COMPLETE THE FOLLOWING =>
A – List the sources of noise that surrounded the writing staff's workspace in the FCMM 97 article.
B – Summarize the FCMM 97 article in two sentences.
------ PAGE EXCERPT ------
Was what Happened Good?

FCMM 97

by Donato Totaro Volume 1, Issue 1 / July 1997 5 minutes (1138 words)

After ten plus days of hectic film/video and moving image viewing, the FCMM is over, leaving a year void to be filled in by other film festivals. The point, however, is that none of the other festivals are going to be anything like this one. As English text editor for “Horschamp,” the critical/analytical Festival Web site, the festival may have felt like a blur, but I can count on several tangible events and facts: nearly 50 films/videos screened, a handful of new media events, 16 written texts and 30 plus other edited texts, long days and short nights, and too many $0.99 pizza slices and Paradiso Noir caffeine injections.

The “Horschamp” writing staff were placed atop the Media Lounge and serviced by our own ancient pre-486 cpu laptop computers (I guess we were selected as the Festival Luddites, since we were not part of the New Media’s swanky new technological revolution). Working atop the Media Lounge, nestled in-between the cacophony of St.Laurent street, the videotheque screenings and the booming sounds from the Media Lounge, I surprisingly discovered that I could actually write in a hellishly noisy environment (adrenaline can overcome mountains).
------ DATA ------
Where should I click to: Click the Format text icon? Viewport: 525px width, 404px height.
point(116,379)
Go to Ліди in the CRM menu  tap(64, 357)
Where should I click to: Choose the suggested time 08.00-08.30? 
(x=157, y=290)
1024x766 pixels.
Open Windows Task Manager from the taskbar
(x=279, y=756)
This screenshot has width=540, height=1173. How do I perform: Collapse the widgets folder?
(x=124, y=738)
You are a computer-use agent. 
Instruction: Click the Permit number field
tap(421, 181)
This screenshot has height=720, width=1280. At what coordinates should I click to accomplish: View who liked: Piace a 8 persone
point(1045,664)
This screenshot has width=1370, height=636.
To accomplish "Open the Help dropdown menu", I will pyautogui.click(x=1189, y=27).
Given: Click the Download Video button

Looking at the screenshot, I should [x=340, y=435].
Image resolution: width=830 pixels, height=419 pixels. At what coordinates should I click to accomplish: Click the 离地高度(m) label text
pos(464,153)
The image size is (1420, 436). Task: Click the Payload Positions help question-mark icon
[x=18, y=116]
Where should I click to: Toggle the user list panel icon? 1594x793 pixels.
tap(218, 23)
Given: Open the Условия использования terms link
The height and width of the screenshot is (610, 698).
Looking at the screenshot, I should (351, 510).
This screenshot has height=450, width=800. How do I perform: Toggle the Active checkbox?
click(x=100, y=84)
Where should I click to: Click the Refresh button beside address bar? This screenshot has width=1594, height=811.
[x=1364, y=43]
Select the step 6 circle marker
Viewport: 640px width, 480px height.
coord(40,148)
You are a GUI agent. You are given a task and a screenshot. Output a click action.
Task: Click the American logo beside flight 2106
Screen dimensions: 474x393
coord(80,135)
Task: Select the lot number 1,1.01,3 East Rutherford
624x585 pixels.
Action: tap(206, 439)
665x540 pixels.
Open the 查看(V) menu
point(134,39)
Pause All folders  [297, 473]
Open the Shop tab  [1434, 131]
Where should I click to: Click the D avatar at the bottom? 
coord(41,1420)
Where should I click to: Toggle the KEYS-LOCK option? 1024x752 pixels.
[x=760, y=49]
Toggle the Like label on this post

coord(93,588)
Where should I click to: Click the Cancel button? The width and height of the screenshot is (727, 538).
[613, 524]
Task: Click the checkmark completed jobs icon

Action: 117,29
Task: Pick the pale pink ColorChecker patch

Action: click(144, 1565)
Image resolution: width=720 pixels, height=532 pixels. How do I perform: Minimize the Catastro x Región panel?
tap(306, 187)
------
OUTPUTS BY TASK =>
A –
- The cacophony of St.Laurent street
- The videotheque screenings
- The booming sounds from the Media Lounge

B – After more than ten days of screenings, the FCMM is over, and the writer, English text editor for the festival's critical Web site "Horschamp," recalls nearly 50 films/videos, several new media events, dozens of written and edited texts, long days, and plenty of cheap pizza and caffeine. The "Horschamp" staff worked above the Media Lounge on old laptops, and the writer was surprised to find that writing was possible amid the street noise, screenings, and booming sounds there.